Le flash-back culture : Pourquoi Samurai Champloo a tout changé
Douze ans après ce partage brut, la claque est toujours la même. Pour les retardataires qui se demandent ce que vient faire le hip-hop au pays des katanas, un petit rappel s’impose. En 2004, le réalisateur Shinichirō Watanabe (déjà coupable du chef-d’œuvre Cowboy Bebop) brise les codes en fusionnant le Japon médiéval de l’ère Edo avec la culture street contemporaine.
Mais le véritable coup de génie de la série tient dans sa bande-son. C’est ici qu’est né le mythe.
## L’ombre de Nujabes et l’âge d’or du Lo-Fi
Derrière les beats mélancoliques et jazzy qui rythment les combats de Mugen et Jin, on trouve le regretté Nujabes (Jun Seba), épaulé par Fat Jon et Force of Nature.
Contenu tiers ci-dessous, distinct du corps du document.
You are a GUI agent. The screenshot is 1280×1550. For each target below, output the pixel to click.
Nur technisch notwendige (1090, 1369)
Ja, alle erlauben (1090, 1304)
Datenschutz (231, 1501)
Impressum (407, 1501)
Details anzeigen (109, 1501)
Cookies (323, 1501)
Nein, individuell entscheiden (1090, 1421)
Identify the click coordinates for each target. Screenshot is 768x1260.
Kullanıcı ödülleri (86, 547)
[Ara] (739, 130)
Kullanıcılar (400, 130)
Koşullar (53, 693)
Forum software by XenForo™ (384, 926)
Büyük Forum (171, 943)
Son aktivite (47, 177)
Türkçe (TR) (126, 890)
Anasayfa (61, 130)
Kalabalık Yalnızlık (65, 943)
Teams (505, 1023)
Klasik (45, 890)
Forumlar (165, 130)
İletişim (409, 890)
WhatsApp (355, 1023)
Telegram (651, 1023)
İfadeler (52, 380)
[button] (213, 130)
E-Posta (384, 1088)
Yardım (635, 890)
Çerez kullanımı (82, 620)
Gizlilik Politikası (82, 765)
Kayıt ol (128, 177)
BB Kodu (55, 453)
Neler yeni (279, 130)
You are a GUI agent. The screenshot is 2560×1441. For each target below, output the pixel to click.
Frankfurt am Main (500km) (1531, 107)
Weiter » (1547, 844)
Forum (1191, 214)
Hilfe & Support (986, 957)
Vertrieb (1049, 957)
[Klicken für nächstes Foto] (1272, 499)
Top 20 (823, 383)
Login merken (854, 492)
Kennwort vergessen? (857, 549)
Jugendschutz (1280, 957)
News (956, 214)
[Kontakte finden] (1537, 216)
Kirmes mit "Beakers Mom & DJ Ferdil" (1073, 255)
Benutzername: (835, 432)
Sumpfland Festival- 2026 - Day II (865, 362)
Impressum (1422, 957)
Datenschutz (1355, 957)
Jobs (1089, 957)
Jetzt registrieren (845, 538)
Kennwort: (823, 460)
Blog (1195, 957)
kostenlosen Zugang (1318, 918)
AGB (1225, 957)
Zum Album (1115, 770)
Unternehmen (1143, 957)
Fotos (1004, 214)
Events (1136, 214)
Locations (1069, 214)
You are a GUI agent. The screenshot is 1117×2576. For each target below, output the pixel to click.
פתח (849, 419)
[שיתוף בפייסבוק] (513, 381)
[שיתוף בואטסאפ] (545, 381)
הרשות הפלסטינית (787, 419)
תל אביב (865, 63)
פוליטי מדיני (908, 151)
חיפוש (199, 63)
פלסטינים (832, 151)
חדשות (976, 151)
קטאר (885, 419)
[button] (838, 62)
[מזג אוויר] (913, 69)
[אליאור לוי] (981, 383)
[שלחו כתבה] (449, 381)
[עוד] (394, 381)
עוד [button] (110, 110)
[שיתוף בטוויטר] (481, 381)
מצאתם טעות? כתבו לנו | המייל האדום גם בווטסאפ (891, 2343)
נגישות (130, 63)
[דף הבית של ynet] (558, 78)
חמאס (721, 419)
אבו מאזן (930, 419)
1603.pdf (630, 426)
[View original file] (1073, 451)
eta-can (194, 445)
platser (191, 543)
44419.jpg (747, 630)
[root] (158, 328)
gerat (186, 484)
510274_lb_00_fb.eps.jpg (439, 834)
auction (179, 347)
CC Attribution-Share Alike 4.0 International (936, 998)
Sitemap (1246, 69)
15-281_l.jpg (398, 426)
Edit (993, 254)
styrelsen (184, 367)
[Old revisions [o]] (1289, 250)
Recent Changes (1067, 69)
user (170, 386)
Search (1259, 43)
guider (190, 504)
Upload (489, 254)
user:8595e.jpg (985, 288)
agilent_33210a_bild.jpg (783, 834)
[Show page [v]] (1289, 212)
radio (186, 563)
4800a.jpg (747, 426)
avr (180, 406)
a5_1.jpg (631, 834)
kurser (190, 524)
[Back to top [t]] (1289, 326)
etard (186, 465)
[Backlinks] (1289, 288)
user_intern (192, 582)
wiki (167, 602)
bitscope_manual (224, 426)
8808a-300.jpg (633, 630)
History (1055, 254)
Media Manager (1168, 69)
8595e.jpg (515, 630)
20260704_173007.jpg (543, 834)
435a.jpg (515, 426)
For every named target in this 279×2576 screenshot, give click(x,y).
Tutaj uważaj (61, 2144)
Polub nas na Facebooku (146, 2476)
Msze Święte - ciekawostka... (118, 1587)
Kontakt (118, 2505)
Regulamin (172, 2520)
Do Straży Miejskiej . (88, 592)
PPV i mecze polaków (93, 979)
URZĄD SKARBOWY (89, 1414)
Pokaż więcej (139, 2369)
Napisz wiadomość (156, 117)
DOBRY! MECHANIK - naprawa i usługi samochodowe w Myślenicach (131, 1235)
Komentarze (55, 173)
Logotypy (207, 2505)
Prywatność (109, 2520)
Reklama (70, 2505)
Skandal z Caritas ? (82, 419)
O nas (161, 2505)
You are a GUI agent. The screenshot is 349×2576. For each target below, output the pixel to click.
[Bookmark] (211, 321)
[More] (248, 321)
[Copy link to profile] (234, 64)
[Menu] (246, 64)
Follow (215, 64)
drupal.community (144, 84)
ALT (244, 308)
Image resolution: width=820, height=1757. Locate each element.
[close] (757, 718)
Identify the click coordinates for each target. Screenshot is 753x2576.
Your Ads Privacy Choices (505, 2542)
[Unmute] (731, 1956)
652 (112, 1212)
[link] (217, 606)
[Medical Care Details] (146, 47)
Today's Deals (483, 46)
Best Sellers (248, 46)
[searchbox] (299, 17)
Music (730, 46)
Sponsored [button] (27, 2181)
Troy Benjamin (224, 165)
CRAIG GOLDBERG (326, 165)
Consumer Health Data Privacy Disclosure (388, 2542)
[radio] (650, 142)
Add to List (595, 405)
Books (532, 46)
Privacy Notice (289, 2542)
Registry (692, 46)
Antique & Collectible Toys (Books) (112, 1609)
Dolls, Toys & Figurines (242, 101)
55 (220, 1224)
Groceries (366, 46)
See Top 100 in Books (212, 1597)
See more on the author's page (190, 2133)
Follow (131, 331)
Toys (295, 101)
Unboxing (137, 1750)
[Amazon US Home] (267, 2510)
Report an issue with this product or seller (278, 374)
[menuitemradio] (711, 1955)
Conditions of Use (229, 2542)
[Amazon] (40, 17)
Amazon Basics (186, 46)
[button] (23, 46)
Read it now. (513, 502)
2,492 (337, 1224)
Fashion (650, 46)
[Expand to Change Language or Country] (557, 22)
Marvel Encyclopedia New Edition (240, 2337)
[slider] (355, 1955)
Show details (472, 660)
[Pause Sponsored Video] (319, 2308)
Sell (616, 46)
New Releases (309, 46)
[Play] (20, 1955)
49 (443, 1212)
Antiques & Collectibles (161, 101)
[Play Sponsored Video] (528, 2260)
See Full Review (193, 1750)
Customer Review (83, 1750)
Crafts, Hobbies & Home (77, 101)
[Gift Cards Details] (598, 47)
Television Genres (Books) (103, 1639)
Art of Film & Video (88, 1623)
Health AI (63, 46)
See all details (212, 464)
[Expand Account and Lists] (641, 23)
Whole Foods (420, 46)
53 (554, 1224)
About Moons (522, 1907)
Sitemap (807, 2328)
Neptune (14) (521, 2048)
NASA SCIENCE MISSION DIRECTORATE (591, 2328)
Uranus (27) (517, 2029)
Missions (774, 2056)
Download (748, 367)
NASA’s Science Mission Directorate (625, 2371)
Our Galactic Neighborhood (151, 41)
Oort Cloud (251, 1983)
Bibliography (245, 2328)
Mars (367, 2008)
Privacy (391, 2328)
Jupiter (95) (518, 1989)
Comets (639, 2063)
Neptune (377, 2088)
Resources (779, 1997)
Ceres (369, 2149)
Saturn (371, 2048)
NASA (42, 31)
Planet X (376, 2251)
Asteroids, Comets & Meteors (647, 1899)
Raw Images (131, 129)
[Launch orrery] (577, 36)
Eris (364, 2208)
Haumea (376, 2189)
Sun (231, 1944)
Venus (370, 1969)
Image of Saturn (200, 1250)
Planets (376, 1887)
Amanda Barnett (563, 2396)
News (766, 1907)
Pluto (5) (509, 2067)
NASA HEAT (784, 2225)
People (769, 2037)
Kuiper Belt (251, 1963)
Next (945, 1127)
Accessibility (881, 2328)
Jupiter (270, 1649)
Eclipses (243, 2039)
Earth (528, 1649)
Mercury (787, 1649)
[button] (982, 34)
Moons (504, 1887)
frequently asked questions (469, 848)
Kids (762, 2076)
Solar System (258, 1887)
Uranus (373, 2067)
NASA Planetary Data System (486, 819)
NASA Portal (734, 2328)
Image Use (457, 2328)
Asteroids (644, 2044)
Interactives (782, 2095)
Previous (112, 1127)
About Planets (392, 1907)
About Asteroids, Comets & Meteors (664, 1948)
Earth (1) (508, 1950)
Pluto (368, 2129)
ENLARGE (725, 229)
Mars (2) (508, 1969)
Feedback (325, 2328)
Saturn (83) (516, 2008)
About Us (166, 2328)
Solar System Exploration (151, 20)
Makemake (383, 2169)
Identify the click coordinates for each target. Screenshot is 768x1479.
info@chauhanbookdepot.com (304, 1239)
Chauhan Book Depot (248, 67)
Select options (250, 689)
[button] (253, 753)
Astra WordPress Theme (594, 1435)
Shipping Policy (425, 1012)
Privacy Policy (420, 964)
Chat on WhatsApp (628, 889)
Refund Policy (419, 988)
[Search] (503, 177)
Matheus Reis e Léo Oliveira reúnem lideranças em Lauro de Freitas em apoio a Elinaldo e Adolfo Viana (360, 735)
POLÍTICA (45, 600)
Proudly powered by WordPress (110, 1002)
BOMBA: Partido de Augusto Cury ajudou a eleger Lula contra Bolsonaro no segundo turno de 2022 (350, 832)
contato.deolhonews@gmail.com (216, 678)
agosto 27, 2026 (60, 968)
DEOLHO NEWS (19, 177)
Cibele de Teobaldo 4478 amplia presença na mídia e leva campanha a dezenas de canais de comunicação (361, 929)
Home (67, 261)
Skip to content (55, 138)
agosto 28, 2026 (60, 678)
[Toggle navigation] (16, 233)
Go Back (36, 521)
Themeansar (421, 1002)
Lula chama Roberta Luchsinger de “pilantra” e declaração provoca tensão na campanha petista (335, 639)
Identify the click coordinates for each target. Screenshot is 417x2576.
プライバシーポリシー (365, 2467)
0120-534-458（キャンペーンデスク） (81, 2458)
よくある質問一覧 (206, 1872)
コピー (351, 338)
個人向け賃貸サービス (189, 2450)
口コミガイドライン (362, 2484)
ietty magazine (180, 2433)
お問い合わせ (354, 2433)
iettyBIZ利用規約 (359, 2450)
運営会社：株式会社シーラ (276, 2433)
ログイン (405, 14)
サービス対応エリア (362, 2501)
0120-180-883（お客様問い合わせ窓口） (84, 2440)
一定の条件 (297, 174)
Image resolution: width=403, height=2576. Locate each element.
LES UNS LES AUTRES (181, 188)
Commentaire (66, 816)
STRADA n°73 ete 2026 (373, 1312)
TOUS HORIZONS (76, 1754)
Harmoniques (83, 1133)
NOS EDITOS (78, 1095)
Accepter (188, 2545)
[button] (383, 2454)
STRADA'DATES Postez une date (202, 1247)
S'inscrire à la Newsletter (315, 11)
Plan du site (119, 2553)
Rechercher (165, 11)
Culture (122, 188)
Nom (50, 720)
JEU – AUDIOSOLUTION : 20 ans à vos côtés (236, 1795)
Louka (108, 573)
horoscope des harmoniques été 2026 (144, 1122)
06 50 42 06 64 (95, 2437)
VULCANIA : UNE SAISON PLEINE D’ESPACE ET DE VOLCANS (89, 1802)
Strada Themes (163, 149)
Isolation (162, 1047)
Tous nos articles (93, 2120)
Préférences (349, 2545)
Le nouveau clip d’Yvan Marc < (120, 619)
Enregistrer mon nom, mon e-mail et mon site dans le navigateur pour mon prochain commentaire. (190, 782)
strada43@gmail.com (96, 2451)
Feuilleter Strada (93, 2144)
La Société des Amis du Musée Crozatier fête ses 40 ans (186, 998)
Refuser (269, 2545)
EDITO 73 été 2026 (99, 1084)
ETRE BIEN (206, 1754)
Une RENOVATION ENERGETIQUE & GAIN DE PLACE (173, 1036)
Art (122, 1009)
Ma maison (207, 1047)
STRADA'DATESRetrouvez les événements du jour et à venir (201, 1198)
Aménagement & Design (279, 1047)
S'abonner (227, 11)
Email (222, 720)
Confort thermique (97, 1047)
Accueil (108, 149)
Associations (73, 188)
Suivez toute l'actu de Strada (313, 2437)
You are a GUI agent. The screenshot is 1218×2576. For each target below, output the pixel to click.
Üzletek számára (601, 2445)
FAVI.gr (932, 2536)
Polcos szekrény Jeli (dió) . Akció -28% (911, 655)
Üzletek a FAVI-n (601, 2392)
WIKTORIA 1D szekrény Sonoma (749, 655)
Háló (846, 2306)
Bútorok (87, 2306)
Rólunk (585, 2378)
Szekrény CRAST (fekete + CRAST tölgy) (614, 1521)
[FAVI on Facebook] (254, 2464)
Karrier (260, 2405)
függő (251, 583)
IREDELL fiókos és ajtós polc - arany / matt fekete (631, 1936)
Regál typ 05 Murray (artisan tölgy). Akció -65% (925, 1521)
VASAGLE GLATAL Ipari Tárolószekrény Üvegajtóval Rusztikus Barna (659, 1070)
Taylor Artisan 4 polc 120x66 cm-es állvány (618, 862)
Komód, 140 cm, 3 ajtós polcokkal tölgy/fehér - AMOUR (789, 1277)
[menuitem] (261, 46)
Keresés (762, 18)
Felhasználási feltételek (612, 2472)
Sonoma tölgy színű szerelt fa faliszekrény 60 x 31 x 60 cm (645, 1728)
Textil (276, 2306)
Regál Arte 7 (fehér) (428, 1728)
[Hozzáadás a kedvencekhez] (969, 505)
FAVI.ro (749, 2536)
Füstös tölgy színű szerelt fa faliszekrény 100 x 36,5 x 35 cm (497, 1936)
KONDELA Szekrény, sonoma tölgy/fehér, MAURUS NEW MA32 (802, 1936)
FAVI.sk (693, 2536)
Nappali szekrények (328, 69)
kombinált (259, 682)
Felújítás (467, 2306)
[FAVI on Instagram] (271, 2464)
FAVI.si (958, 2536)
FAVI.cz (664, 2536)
En associant des samples de jazz hyper feutrés à des rythmiques hip-hop old school, ils ont tout simplement posé les fondations de ce qu’on appelle aujourd’hui le Lo-Fi Hip-Hop.
Cette esthétique du sample nostalgique, de la craquelure de vinyle et de la déambulation nocturne – qu’on retrouve parfaitement dans cette mixtape Champloo Crates 2 – est devenue la bande-son officielle de toute une génération de diggers sur le web.
Alors oui, la pochette est peut-être kitch, mais le son, lui, est éternel. Sortez les écouteurs, c’est pour les vrais puristes.